The Volocopter VC200 fits this description of a flying car, though it doesn’t resemble a car or an airplane: It looks like a tiny two-seat helicopter suspended beneath a circular canopy. e-Volo, the German company developing it, bills the VC200 as “a new era in urban mobility.” More than a million people have viewed the YouTube video of the vehicle’s first piloted flight, which took place in April. Alexander Zosel, a cofounder and the managing director of the company, flew the aircraft. Eighteen small rotors, powered by nine independent batteries, provide both lift and thrust. Zosel operated the VC200 by manipulating a single, intuitive joystick, while the aircraft’s autonomous systems took care of the rest and delivered a stable, comfortable ride.
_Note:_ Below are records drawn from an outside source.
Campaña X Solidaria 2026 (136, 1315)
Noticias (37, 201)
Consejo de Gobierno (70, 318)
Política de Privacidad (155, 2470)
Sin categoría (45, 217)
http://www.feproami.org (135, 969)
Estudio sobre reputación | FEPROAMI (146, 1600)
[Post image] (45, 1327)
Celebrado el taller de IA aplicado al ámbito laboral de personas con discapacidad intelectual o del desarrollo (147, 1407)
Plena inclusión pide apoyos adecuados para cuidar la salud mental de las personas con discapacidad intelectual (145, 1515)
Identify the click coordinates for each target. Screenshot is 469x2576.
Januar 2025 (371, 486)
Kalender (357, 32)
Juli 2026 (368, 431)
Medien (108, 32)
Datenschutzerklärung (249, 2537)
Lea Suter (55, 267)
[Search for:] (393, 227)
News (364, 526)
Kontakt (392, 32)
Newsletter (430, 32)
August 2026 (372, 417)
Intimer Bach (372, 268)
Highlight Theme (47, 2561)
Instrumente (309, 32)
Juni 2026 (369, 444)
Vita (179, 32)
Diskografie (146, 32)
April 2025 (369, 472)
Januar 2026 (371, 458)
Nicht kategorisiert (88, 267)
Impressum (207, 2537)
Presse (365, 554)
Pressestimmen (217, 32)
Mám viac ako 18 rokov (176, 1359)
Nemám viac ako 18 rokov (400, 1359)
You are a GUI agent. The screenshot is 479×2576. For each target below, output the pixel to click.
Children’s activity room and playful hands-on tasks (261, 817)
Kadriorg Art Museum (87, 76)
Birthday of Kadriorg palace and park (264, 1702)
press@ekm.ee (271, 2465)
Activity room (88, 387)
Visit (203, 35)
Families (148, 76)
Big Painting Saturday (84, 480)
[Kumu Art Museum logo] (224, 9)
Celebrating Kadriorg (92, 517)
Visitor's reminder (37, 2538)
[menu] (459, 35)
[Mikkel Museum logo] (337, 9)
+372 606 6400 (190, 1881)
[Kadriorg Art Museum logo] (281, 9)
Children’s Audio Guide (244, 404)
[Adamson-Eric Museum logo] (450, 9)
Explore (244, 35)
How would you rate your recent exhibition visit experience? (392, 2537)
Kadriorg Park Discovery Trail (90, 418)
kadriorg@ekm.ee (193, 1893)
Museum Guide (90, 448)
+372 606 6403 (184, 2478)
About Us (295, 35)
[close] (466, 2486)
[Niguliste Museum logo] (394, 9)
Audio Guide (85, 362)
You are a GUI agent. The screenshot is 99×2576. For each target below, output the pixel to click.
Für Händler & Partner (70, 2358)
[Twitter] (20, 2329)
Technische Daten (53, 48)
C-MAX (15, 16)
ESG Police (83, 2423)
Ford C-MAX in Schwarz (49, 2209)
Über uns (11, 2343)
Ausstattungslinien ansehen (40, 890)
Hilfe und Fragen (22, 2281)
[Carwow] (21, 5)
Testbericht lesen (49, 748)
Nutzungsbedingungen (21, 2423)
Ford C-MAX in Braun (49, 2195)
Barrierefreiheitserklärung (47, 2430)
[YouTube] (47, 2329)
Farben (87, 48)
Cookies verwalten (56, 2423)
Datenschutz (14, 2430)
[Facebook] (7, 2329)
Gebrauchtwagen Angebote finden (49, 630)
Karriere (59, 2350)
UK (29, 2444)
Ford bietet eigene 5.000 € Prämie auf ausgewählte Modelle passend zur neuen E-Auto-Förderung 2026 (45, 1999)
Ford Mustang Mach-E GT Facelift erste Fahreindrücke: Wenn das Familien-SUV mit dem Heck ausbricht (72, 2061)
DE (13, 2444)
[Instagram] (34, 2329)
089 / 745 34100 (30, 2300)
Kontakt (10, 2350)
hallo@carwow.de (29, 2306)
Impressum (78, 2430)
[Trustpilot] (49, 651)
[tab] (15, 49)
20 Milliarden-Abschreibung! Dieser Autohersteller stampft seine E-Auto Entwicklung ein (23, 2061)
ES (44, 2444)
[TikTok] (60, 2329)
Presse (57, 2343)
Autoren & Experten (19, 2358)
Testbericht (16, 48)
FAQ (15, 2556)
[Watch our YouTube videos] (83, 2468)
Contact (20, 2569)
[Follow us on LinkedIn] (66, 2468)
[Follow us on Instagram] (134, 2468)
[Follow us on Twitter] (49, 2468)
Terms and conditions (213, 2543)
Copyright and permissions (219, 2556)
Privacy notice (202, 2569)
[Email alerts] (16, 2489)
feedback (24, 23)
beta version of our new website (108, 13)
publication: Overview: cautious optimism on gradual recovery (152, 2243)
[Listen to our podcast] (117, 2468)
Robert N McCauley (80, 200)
International regulations require the presence of a pilot in the cockpit of aircraft that carry people, and that pilots complete extensive and periodic flight training. Florian Reuter, a managing director at e-Volo, says he hopes these rules will change when fully autonomous aircraft become available. He argues that you won’t need any such training, because you won’t be piloting the aircraft. “Autonomous flying means that the pilot does not have to have any flying skills whatsoever and has only to enter his or her destination in the touchpad,” he says. “The aircraft would then bring him or her to the destination absolutely safely, quietly, and without any large environmental impact.”
Like the VC200, the EHang 184 is a battery-powered VTOL aircraft, and it’s designed to be fully autonomous. EHang, a Chinese drone manufacturer, displayed a full-size version of the single-seater in January at the Consumer Electronics Show in Las Vegas. The company claims that the aircraft has an airspeed of about 60 mph and can operate for 23 minutes on a single charge. In June, EHang announced plans to begin testing and developing its flight systems later this year in Nevada.
NASA is also looking at the possibilities for VTOL aircraft. Mark Moore, a researcher at NASA’s Langley Research Center in Virginia, completed a study that shows how VTOL aircraft could provide a new transit network for California’s densely populated Silicon Valley. On highways during rush hour, Moore says, commuters average 22 mph or less in cars. Small VTOL aircraft could use the space now devoted to freeway clover leafs as launchpads, he says. He believes the convergence of electric propulsion systems—which are easy to use and quiet—and autonomous technology will make this kind of transit system possible within the next 10 years.
“There are about 12 private companies right now that are really well funded and looking at creating this efficient urban VTOL type of aircraft that could provide a brand-new transportation option,” says Moore. “Most of them have not gone public yet, but they are making good progress. So that makes it meaningful for NASA to step up and show how the complete system could make sense.”